FIG. 4 is a partial cutaway view of a temperature compensated
element consistent with at least one embodiment of the present
disclosure.
FIG. 5 is a cross section of a temperature compensated element
consistent with at least one embodiment of the present
disclosure.
FIG. 6 is a cross section of the temperature compensated element of
FIG. 5.
DETAILED DESCRIPTION
It is to be understood that the following disclosure provides many
different embodiments, or examples, for implementing different
features of various embodiments. Specific examples of components
and arrangements are described below to simplify the present
disclosure. These are, of course, merely examples and are not
intended to be limiting. In addition, the present disclosure may
repeat reference numerals and/or letters in the various examples.
This repetition is for the purpose of simplicity and clarity and
does not in itself dictate a relationship between the various
embodiments and/or configurations discussed.
FIGS. 1 and 2 illustrate one embodiment of a temperature
compensated element 20 for positioning downhole in a well to seal
with either the interior surface of a borehole or an interior
surface of a downhole tubular. Temperature compensated element 20
is coupled to mandrel 5. Mandrel 5 may be included as part of a
well tubular string (not shown). One having ordinary skill in the
art with the benefit of this disclosure will understand that the
well tubular string may be a drill string, casing string, tubing
string, or any other suitable tubular member for use in a wellbore,
and may have multiple components including, without limitation,
tubulars, valves, or packers without deviating from the scope of
this disclosure.
In at least one embodiment, temperature compensated element 20 may
include housing 22, end ring 24, and swellable packer 26. Swellable
packer 26 may include packer element 29. Swellable packer 26 may
include a plurality of slats 28 at either end to, for example, form
an extrusion barrier for packer element 29, couple swellable packer
26 to mandrel 5 and help prevent flow of the swellable packer
material when in a swelled state. Swellable packer 26 may also
include retainer ring 27 positioned to, for example, couple
swellable packer 26 to mandrel 5 and to prevent any movement of
swellable packer 26 along mandrel 5. One having ordinary skill in
the art with benefit of this disclosure will understand that
although the packer is described as a swellable packer throughout
this disclosure, a non-swellable elastomeric packer element may be
substituted without deviating from the scope of this
disclosure.
Housing 22, end ring 24, and swellable packer 26 may be positioned
about mandrel 5 and may be coupled thereto. As depicted in FIG. 4,
housing 22 of temperature compensated element 20 may be coupled to
mandrel 5 by set screw 21. One having ordinary skill in the art
with the benefit of this disclosure will understand that housing 22
may be coupled to mandrel 5 by any suitable mechanism without
deviating from the scope of this invention, including without
limitation a set screw, shear wire, adhesive, etc.
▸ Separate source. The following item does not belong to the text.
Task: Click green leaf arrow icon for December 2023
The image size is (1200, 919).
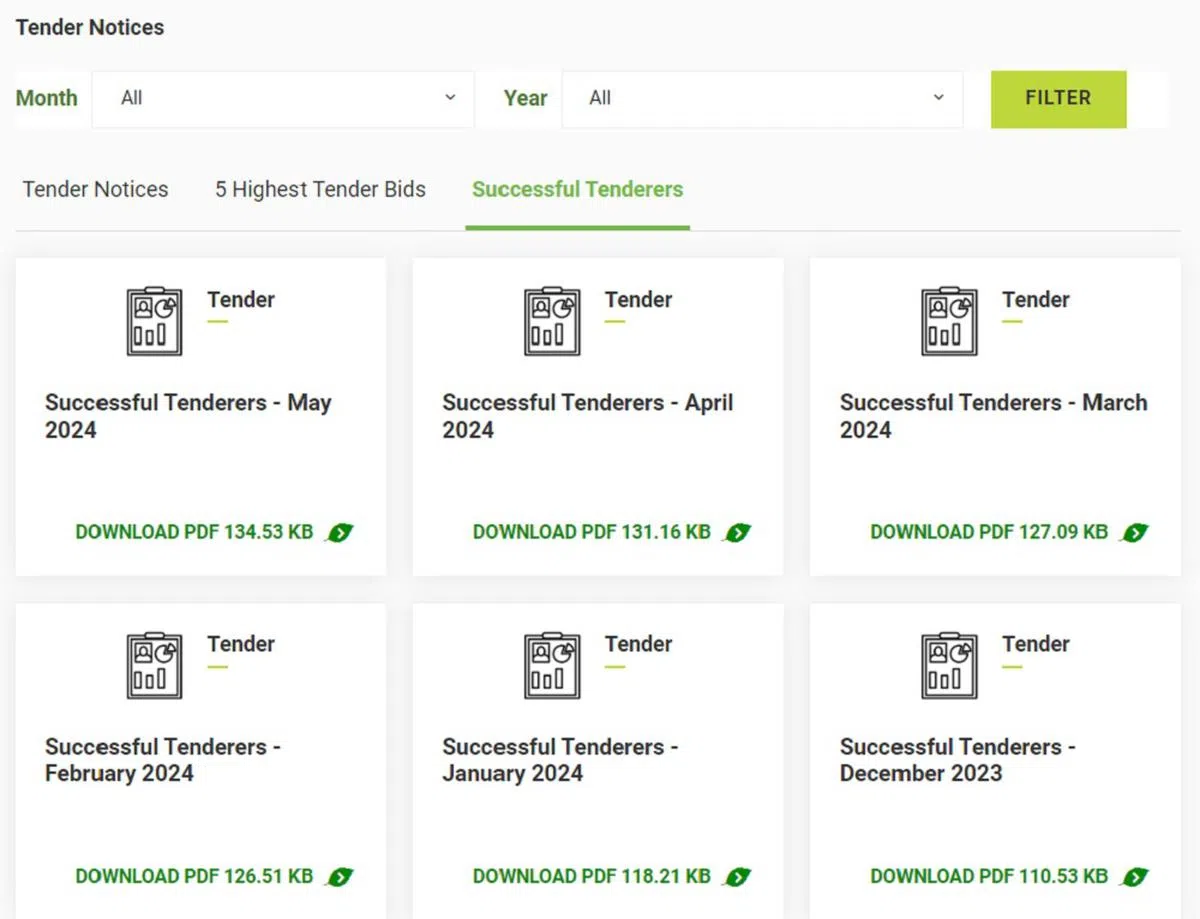Action: click(x=1135, y=877)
Housing 22 may include a fluid expansion chamber 30. Fluid
expansion chamber 30 may be filled with a thermally expanding fluid
which may volumetrically expand in response to an increase in
temperature caused by, for example, steam being passed through the
interior of mandrel 5 or higher temperature hydrocarbons produced
within the well. In some embodiments, the thermally expanding fluid
may be selected to remain in a liquid phase throughout the
temperatures and pressures to which it may be exposed during
operation of temperature compensated element 20.
As depicted in FIGS. 3, 4, fluid expansion chamber 30 may be an
annular space defined by the outer surface of mandrel 5, the inner
surface of housing 22, and piston 32. Housing 22 may include at
least one seal 23 to fluidly seal fluid expansion chamber 30
against mandrel 5. Piston 32 may include a piston head 34, a piston
extension 36, and a piston operating body 38. Piston 32 may be
positioned to slide within fluid expansion chamber 30 along the
outer surface of mandrel 5 in response to a volumetric expansion of
the fluid within fluid expansion chamber 30 as the fluid is heated.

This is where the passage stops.